Silver has multiple overhead resistances spanning from $28 to $31. If silver is in a long-term bearish market, a view I favour, then a rally to $31 is the most likely scenario from hereon but with fairly violent corrections. A violation of $26 would negate this view.
The $ rallied to just over 56 during the week and then headed down to close the week at 55.24.
The scenario hasn't changed. I still expect the $ to retest its floor at R53.50 over the next weeks or two before heading up. It will not be a one-way move though. Expect corrections even as it moves towards the R54 area.
The fact is, I expected 2130 to hold but it did not. The index made a new low, 2120.63, and closed below 2130, the exact close being 2128.76.
Technically, this violation of 2130 [not decisive yet, so I could still be right in my original view] opens the way for a drop to November 2008 lows of 1680. There are multiple resistances on the way, a major one being 2050. While the Chinese markets are known to test the extremes of their turning points rather rigorously with frequent violations, I am not convinced the fall will in fact continue.

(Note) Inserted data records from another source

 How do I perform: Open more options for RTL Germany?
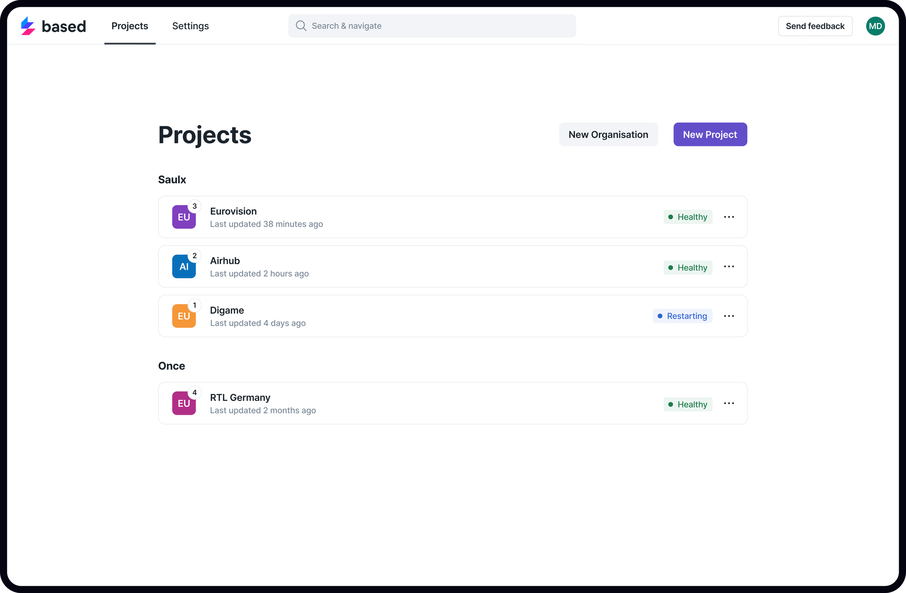[729, 403]
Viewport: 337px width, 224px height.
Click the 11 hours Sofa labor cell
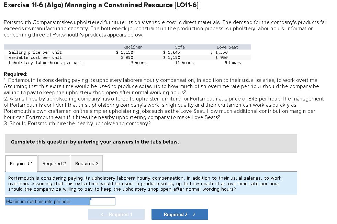click(x=184, y=62)
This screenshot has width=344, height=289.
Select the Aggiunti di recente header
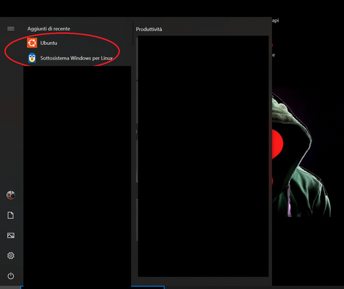coord(49,28)
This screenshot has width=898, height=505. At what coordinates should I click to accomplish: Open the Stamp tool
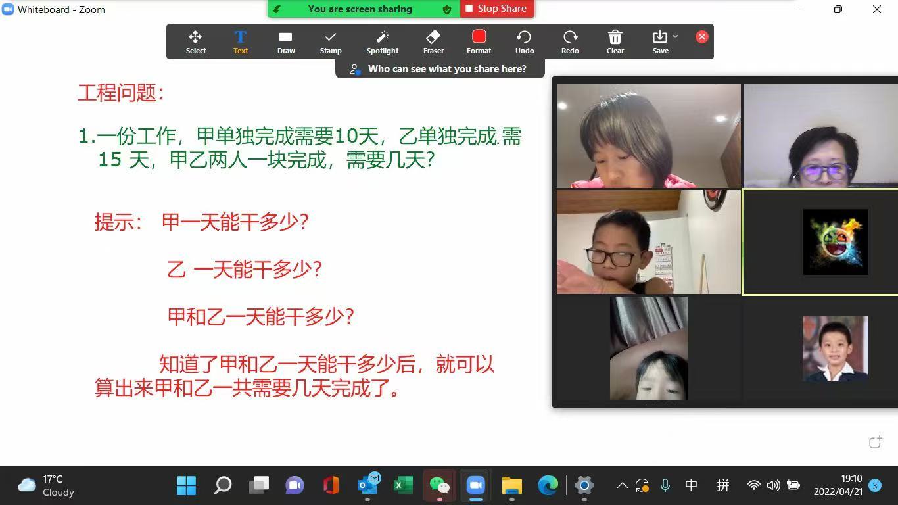[x=330, y=41]
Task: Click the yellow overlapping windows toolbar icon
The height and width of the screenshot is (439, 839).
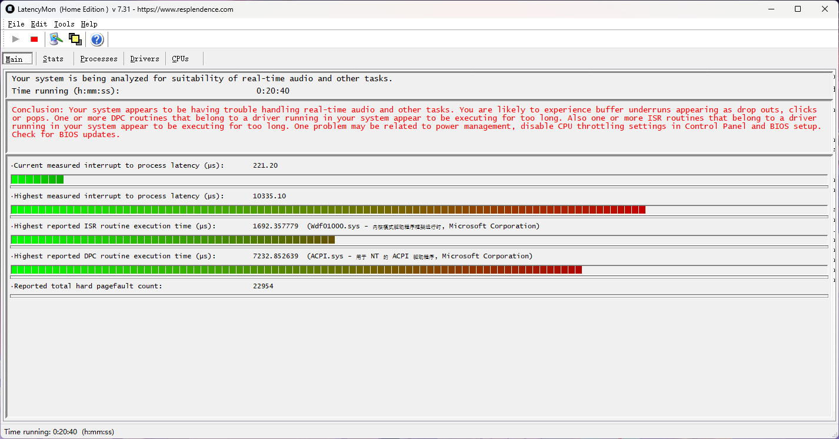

I expect a rally from here to the 2230 region before the market comes back to retest 2130 again. In terms of time, the market can do this right up to the end of August. So barring a collapse from here, my prognosis may well hold.
I would buy here with a stop-loss place just under 2050.
As you can see from the chart, SPX did exactly that. It took support around 1330 and took another shy at 1390, closing the week 1385.97 after having made a high of 1389.19 on Friday.
Upon a violation of 1390 to the upside, a challenge to the previous top at 1422.65 becomes a possibility. Going by the wave counts, that is a possibility. But it would be an event that would completely change the "nature" of the correction we are in. It is a bit too early to anticipate that but it is something to be borne in mind. Aggressive shorting should be avoided at this stage.
On the other hand, even a violation of 1390 to the upside will not signal an end to the correction but only change its scope and nature. More on that in the next piece.
Meanwhile, I advise to stay out of the market for a while. This is one bull-bear war best watched from the sidelines. When the big guys war, we get slaughtered. So watch them fight and pick the winner at your leisure!
Lesson learned: The punters on Dalal Street don't think too highly of golden crosses or 200 DMA!
The Sensex corrected as expected but paid scant attention or respect to the 50 & 200 DMA knifing right through both as if they didn't exist. Well, not exactly. They did hesitate a bit before taking out the 200 DMA.
The 17,000 now becomes an overhead resistance. The Sensex could test the area a couple of times before moving down.
I expect the index to drift down over the next few weeks to retest the 15,500 area. That said, these are times to buy as prices crash; at your own pace, at your prices.
NB: These notes are just personal musings on the world market trends as a sort of reminder to me on what I thought of them at a particular point in time. They are not predictions and none should rely on them for any investment decisions.